→ What is being asked
Render every line of the data below as a Markdown table with two columns, Row and Line. Number the rows in order and leave out blank lines.

→ Data to use
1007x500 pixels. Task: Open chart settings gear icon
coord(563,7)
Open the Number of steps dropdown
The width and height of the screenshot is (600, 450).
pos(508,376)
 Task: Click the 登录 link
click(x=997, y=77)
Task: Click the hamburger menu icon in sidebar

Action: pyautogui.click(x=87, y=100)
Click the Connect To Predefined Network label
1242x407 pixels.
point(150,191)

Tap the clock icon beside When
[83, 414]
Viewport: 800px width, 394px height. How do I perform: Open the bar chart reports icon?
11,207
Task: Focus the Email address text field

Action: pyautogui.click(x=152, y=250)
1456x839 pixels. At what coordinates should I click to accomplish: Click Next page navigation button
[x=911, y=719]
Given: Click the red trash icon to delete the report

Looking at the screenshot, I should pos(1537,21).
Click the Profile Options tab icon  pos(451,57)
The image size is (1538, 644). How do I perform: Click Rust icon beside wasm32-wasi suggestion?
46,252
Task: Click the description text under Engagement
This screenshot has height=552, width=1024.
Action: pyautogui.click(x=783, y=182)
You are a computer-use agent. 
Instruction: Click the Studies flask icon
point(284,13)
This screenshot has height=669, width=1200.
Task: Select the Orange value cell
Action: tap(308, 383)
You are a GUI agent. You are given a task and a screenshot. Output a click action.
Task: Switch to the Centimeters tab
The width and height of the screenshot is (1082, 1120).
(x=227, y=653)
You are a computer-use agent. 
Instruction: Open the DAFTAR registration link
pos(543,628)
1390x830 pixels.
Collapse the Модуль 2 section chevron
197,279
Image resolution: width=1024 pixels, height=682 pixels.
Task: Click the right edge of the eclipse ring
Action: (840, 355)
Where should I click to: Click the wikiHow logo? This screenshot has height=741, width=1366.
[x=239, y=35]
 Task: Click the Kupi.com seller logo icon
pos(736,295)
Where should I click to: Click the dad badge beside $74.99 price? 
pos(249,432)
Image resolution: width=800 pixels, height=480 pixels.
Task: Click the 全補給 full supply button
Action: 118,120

→ Solution for this problem
| Row | Line |
|---|---|
| 1 | 1007x500 pixels. Task: Open chart settings gear icon |
| 2 | coord(563,7) |
| 3 | Open the Number of steps dropdown |
| 4 | The width and height of the screenshot is (600, 450). |
| 5 | pos(508,376) |
| 6 |  Task: Click the 登录 link |
| 7 | click(x=997, y=77) |
| 8 | Task: Click the hamburger menu icon in sidebar |
| 9 | Action: pyautogui.click(x=87, y=100) |
| 10 | Click the Connect To Predefined Network label |
| 11 | 1242x407 pixels. |
| 12 | point(150,191) |
| 13 | Tap the clock icon beside When |
| 14 | [83, 414] |
| 15 | Viewport: 800px width, 394px height. How do I perform: Open the bar chart reports icon? |
| 16 | 11,207 |
| 17 | Task: Focus the Email address text field |
| 18 | Action: pyautogui.click(x=152, y=250) |
| 19 | 1456x839 pixels. At what coordinates should I click to accomplish: Click Next page navigation button |
| 20 | [x=911, y=719] |
| 21 | Given: Click the red trash icon to delete the report |
| 22 | Looking at the screenshot, I should pos(1537,21). |
| 23 | Click the Profile Options tab icon  pos(451,57) |
| 24 | The image size is (1538, 644). How do I perform: Click Rust icon beside wasm32-wasi suggestion? |
| 25 | 46,252 |
| 26 | Task: Click the description text under Engagement |
| 27 | This screenshot has height=552, width=1024. |
| 28 | Action: pyautogui.click(x=783, y=182) |
| 29 | You are a computer-use agent.  |
| 30 | Instruction: Click the Studies flask icon |
| 31 | point(284,13) |
| 32 | This screenshot has height=669, width=1200. |
| 33 | Task: Select the Orange value cell |
| 34 | Action: tap(308, 383) |
| 35 | You are a GUI agent. You are given a task and a screenshot. Output a click action. |
| 36 | Task: Switch to the Centimeters tab |
| 37 | The width and height of the screenshot is (1082, 1120). |
| 38 | (x=227, y=653) |
| 39 | You are a computer-use agent.  |
| 40 | Instruction: Open the DAFTAR registration link |
| 41 | pos(543,628) |
| 42 | 1390x830 pixels. |
| 43 | Collapse the Модуль 2 section chevron |
| 44 | 197,279 |
| 45 | Image resolution: width=1024 pixels, height=682 pixels. |
| 46 | Task: Click the right edge of the eclipse ring |
| 47 | Action: (840, 355) |
| 48 | Where should I click to: Click the wikiHow logo? This screenshot has height=741, width=1366. |
| 49 | [x=239, y=35] |
| 50 |  Task: Click the Kupi.com seller logo icon |
| 51 | pos(736,295) |
| 52 | Where should I click to: Click the dad badge beside $74.99 price?  |
| 53 | pos(249,432) |
| 54 | Image resolution: width=800 pixels, height=480 pixels. |
| 55 | Task: Click the 全補給 full supply button |
| 56 | Action: 118,120 |